Foi o melhor que pôde ter feito. Tyler resultou ser a distração perfeita com suas mil perguntas, e nenhuma só sobre Rhys.
Apenas lhe dava tempo de recuperar a respiração entre as respostas, o qual não estava mal. Não queria ter tempo de pensar.
Mas não podia evitá-lo. Seria seu filho tão inquisitivo como Tyler? Seria movido e curioso como ele, ou tranqüilo e plácido como Ashley? Teria seu cabelo castanho, ou o cabelo preto como o do homem que dizia não querer crianças? Qual seria sua cor de olhos: cinza escuro como os seus, ou azuis como as do homem que a tinha olhado com tanta ferocidade naquela manhã?
Apoiou a mão em seu ventre como se pudesse proteger a seu bebê da ira e das acusações que tinham brilhado em seu olhar.
-Dói-te o estômago? -perguntou Tyler. María apartou a mão e sorriu.
-Não. É que tenho fome. Eu diria que um sorvete não nos viria nada mal. Você o que acha?
Tyler sorriu.
- Genial!
Rhys despertou sentindo-se ainda pior do que se sentia antes de deitar-se. Por um instante não foi capaz de recordar por que.
Mas um segundo depois, soube. E não lhe pareceu real. Não lhe pareceu possível.
Deu-se a volta com um gemido, abriu os olhos e recordou a última vez que tinha dormido ali. Mariah havia compartilhado com ele a cama.
A lembrança era tão vívida, tão intensa, tão estremecedora que inclusive naquelas circunstâncias, seu corpo se endureceu de desejo.
Com um movimento brusco, apartou a roupa da cama e se levantou.
Entrou no banheiro, abriu a torneira de água fria e colocou a cabeça embaixo. Lavou-se o rosto. Escovou-se os dentes. Barbeou-se. Vestiu-se.
Foi depois à cozinha, preparou a cafeteira e bebeu quase de um gole todo seu conteúdo.
E enquanto estava ali de pé, com a taça nas mãos, pensou em como tinha estado no dia anterior... nervoso, temeroso, perguntando-se se Mariah e ele poderiam superar aquela noite.
Agora já sabia, não sem certa amarga ironia, que nunca poderiam superá-lo.
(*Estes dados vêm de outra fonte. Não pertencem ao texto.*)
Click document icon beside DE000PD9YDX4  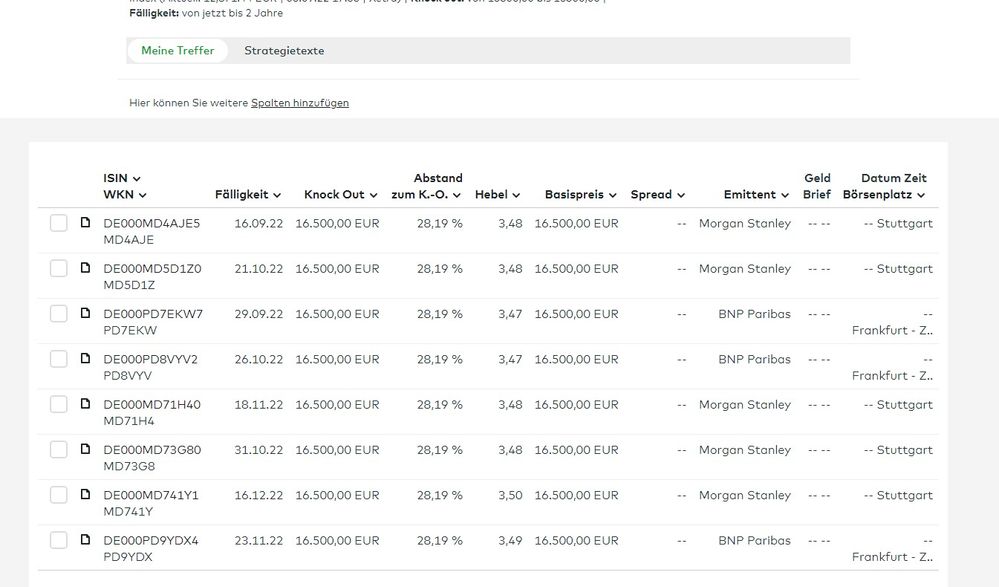click(x=86, y=540)
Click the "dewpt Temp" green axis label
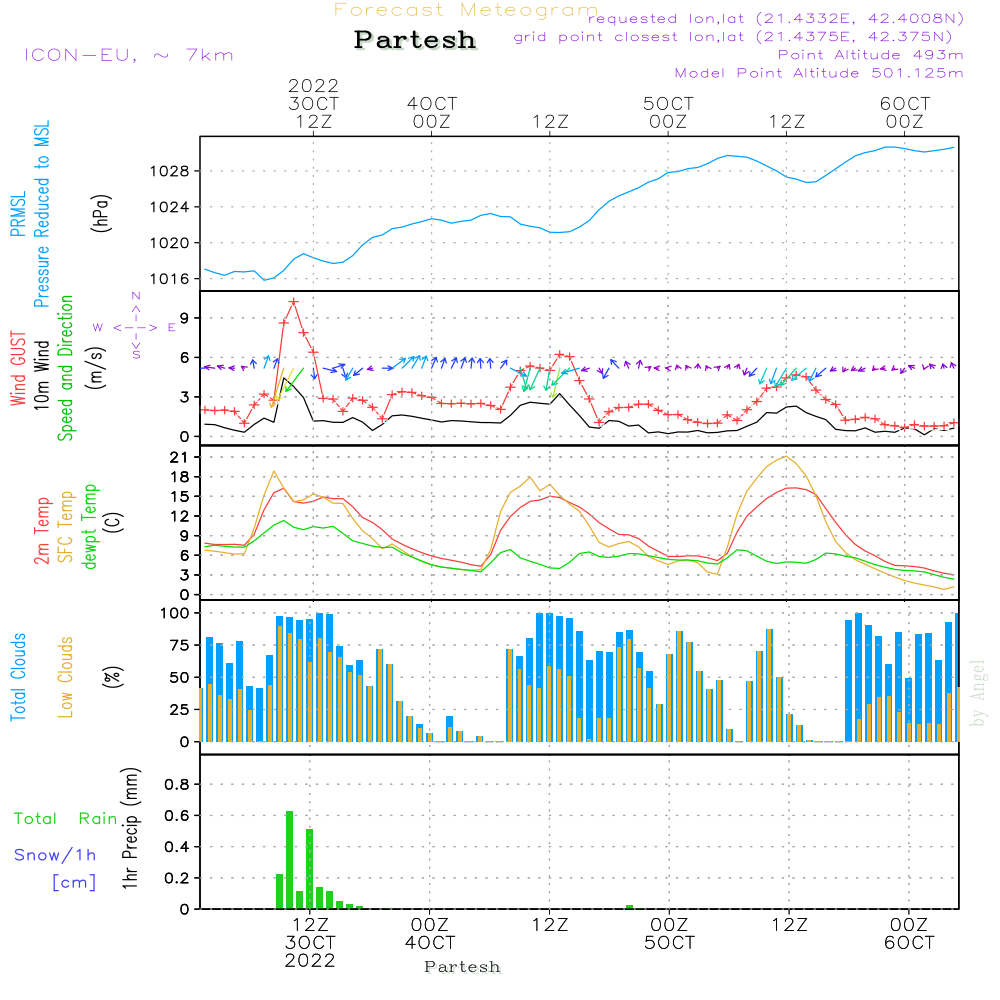This screenshot has height=1000, width=1000. (90, 526)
Possivelmente, pensou, animado pelo café e uma esperança despejada, se mudaria. Não tinha que viver ali por causa de seu trabalho. No verão anterior, por exemplo, ele tinha passado em Hamptons enquanto estavam de obras em sua casa. Talvez decidia ir viver ali.
Assim não teriam que ver-se. E tudo seria mais fácil. Podia lhe enviar o cheque uma vez ao mês ao endereço que lhe desse. Assim faria a sua obrigação . Certamente não lhe pediria mais.
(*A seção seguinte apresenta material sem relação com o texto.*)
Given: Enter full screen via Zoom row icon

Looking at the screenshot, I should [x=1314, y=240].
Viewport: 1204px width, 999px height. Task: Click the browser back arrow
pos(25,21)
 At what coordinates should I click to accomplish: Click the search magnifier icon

Não tinha discutido com ele. Não havia dito uma palavra. Tinha compreendido.
Respirou fundo e sentiu que o peito lhe expandia, que a opressão que vindo sentindo desde que ela pronunciasse a palavra grávida, remetia. Provou respirar fundo outra vez, e outra.
Sim, sentia-se melhor.
Poderia assimilá-lo. Poderia lutar. Como sempre o tinha feito.
Acabou-se o café. Depois, recolheu sua bolsa de roupa, levou-a ao porão e colocou todas suas roupas na máquina de lavar roupa, tal e como sempre fazia cada vez que chegava a casa.
Tentou concentrar-se em cada um de seus movimentos: medir o sabão e acrescentar amaciante.
Fechou a caixinha, girou o programador e puxou. A máquina começou a encher-se de água, como fazia sempre.
Subiu cantarolando uma canção, como fazia sempre.
Pegou o telefone. E se deteve. Ia chamar Mariah para ver se queria ir comer algo com ele. Bem. Algumas coisas teriam que mudar. Mas não as importantes. Ia seguir vivendo sozinho. Seguiria solitário. Inalcançável. Incólume. Exatamente como ele queria.